Edward Field | |
---|---|
Born | Brooklyn, New York, U.S. | June 7, 1924
Occupation(s) | Poet, author |
Partner | Neil Derrick (died 2018) |
Awards | Lamont Poetry Prize (Academy of American Poets) |
Military career | |
Allegiance | ![]() |
Branch | United States Army Air Forces |
Rank | Officer |
Unit | 8th Air Force |
Battles / wars | World War II |
Edward Field (born June 7, 1924) is an American poet, novelist, memoirist, and anthologist.
Field was born in Brooklyn, New York City, to a family of Ashkenazi immigrants. He grew up in Lynbrook, New York and being Jewish, [1] [2] he and his family faced antisemitism and discrimination. He played cello in the "Field Family Trio", which had a weekly radio program on WGBB Freeport. He served in World War II in the 8th Air Force in England and France, as a navigator in heavy bombers, and flew 25 missions over Germany. In February 1945, he took part in a raid on Berlin with his B-17. His bomber was crippled by flak and crash-landed in the North Sea. All ten crew members made it into the plane's life rafts, but only seven of them managed to resist until the moment they were rescued by a British air-sea boat hours later.
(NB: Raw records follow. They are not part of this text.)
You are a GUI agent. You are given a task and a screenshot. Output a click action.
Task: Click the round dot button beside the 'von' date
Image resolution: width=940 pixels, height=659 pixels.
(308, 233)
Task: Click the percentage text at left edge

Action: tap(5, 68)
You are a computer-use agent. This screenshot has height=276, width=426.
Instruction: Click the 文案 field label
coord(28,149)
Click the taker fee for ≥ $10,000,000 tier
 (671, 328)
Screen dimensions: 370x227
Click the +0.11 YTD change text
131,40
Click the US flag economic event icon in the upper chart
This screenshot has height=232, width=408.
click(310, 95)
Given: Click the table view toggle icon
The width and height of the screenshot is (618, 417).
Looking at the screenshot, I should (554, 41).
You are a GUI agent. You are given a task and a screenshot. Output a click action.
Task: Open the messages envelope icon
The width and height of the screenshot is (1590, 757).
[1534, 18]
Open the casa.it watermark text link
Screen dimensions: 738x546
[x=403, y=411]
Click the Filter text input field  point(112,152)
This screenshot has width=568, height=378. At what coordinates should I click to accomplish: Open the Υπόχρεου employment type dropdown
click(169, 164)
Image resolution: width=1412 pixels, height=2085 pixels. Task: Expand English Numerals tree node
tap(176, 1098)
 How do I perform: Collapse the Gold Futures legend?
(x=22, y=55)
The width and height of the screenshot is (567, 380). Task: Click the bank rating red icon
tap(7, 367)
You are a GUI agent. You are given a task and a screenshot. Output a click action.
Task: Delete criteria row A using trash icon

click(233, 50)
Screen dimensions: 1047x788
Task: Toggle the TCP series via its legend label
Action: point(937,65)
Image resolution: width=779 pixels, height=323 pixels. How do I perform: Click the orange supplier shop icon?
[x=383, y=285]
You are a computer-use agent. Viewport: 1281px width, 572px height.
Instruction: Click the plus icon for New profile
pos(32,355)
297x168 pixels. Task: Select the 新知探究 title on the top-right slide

In 1959, Field met Neil Derrick. As Field later remembered: “I was working in the typing pool of an advertising agency, and the supervisor assigned the typewriter next to me to a new temp, a terrific-looking young man from California named Neil Derrick. It was a case of immediate attraction between WASP and Jew.” [3] In 1972, the couple moved to the nonprofit artists' housing Westbeth Artists Community in New York City's West Village. [4] Derrick died on January 5, 2018. Field continues to reside at Westbeth and is consider one of the building's icons. [5]
Edward Field began writing poetry during World War II, after a Red Cross worker handed him an anthology of poetry. In 1963, Field's book Stand Up, Friend, With Me was awarded the prestigious Lamont Poetry Prize from the Academy of American Poets and was published by Grove Press. William Carlos Williams called the collection “clean, straight writing that knows what a poem could be made of.” Mark Van Doren, a Lamont Prize judge, said the book was “one of the best I have read in years.” A year after the book's publication, Field was awarded a Guggenheim Fellowship.
In 1966, a film for which Field wrote the narration, To Be Alive! , won an Academy Award for Best Documentary (Short Subject).
In 1978, Field and his partner Neil Derrick (1931–2018), [6] began writing and publishing novels under the pseudonym Bruce Elliot. Their first was The Potency Clinic. Their historical novel Village about Greenwich Village, where the couple were long-time residents, became a bestseller. Set in 1845, Village includes cameo appearances by historical figures such as Walt Whitman, Henry James, Mabel Dodge, Edna St. Vincent Millay, and others. The novel was later revised and re-issued at TheVillagers.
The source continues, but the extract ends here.